Invece noi italiani non possiamo dimenticare lo sciagurato rigore di Simone Zaza in Germania-Italia 2016: l’allora attaccante juventino era entrato al 121′ al posto del compagno di squadra Chiellini, ma farlo calciare per secondo fu la peggior idea dell’intero Europeo di Antonio Conte. La stessa mossa (Rodri per Pedri al 119′) stava per essere fatale a Luis Enrique durante il quarto di finale Spagna-Svizzera degli ultimi Europei, ma in quel caso le furie rosse riuscirono a raddrizzare la situazione. C’è poi una lunga casistica di portieri mandati in campo al 120′ o giù di lì, estrema mossa psicologica degli allenatori amanti del rischio: il capostipite di questa categoria è l’olandese Tim Krul, spedito sul fronte da Van Gaal negli istanti finali del quarto contro la Costa Rica ai Mondiali 2014. I numeri dicevano che sui rigori Krul avesse statistiche persino peggiori del titolare Cillessen di cui aveva preso il posto: ma i costaricani non lo sapevano, e si fecero ipnotizzare due volte. Nel turno successivo, la semifinale contro l’Argentina finita nuovamente ai rigori, Van Gaal non volle replicare l’esperimento o semplicemente non ne ebbe il modo, avendo già esaurito i tre cambi in anticipo: e vinse l’Argentina. L’esperimento è stato ripetuto quest’estate da Tuchel, quando ha fatto entrare lo spagnolo Kepa per i rigori contro il Villarreal. Lo stesso Kepa aveva platealmente rifiutato di essere sostituito da Maurizio Sarri nella finale di Coppa di Lega 2019 tra Chelsea e Manchester City: il portiere basco era rimasto in campo e non era riuscito a neutralizzare che un solo rigore su cinque, e la coppa andò al City.

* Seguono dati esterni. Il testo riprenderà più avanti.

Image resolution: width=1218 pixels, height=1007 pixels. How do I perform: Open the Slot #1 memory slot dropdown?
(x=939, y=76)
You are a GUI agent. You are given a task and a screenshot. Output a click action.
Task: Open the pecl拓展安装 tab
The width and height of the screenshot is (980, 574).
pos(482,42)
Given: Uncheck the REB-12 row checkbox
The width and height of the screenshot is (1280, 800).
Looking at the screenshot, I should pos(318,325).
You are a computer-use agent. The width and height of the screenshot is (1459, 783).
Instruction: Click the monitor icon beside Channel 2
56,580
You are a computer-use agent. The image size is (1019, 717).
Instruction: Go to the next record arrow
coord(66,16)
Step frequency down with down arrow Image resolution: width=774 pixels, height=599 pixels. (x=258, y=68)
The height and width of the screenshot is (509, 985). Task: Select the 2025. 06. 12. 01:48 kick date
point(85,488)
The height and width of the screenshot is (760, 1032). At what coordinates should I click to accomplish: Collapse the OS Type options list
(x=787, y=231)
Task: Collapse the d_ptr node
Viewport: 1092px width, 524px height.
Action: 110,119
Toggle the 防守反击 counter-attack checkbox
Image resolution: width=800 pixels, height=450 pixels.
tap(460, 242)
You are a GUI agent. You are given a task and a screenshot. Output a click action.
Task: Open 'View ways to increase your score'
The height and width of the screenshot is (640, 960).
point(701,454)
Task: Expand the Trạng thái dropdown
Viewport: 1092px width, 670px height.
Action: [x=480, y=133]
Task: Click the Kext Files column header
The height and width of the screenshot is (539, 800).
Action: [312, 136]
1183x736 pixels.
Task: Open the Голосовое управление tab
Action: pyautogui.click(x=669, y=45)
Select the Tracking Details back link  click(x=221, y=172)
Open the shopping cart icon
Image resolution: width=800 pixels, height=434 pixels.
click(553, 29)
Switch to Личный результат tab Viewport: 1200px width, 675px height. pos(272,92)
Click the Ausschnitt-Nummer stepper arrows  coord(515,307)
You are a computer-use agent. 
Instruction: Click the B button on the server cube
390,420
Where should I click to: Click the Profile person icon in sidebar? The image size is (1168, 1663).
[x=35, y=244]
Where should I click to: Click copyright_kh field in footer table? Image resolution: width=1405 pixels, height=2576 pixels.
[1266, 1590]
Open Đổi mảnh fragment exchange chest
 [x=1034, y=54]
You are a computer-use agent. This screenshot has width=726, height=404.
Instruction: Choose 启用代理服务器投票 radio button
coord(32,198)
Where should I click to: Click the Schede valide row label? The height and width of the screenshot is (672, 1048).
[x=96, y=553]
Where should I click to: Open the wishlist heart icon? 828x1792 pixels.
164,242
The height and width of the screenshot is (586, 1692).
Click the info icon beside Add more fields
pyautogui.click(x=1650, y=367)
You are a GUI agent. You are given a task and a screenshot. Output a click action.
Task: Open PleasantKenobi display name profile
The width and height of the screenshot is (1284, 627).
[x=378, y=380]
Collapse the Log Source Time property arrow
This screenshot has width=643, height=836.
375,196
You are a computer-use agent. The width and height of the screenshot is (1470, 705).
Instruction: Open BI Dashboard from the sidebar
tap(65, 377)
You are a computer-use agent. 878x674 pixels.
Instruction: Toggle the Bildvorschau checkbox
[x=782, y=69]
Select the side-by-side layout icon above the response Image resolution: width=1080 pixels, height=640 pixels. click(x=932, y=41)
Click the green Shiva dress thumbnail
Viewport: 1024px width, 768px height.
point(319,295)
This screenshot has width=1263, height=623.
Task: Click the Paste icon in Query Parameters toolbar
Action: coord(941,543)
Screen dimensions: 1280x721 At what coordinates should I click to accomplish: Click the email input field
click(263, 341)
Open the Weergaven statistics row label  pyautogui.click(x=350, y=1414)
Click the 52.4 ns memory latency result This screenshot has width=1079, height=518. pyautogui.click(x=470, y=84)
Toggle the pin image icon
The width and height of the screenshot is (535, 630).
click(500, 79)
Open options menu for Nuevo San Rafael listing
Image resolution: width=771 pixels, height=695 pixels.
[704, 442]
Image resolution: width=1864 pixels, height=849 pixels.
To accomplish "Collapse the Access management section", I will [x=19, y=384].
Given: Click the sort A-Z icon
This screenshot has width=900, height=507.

L’Ulisse di questa speciale casistica, il primo a escogitare un simile escamotage, fu però l’insospettabile Osvaldo Jaconi, “mago” del Castel di Sangro anni Novanta che nella finale play-off di serie C1 girone B del 1996, giocata allo Zaccheria di Foggia contro l’Ascoli, attuò uno stratagemma del genere: al 119′ tolse il titolare De Iuliis (che la prese malissimo) per inserire la riserva Pietro Spinosa, zero presenze in stagione, ma decisivo nel neutralizzare l’ultimo tiro dell’ascolano Milana.

Infine una citazione obbligata per i pochi giocatori entrati apposta per tirare un rigore, ma che poi il rigore non l’hanno tirato perché i rigori… erano già finiti, come Ivan Cavaleiro del Benfica (finale di Europa League 2014 contro il Siviglia) o il bulgaro Petar Mihtarski (ottavi Mondiali 1994, contro il Messico). Il caso più famoso riguarda proprio l’Inter, e sempre a San Siro: finale di Coppa UEFA 1997 contro lo Schalke 04, quando Roy Hodgson sostituì Javier Zanetti a pochi secondi dalla fine per mandare in campo Nicola Berti. Ma gli errori di Zamorano e Winter e l’infallibilità dei cecchini tedeschi impedirono all’Inter di calciare più di tre rigori: agli atti rimase perciò soprattutto questa celebre litigata tra l’inglese e l’argentino, a proposito della quale il futuro capitano nerazzurro chiederà prontamente scusa.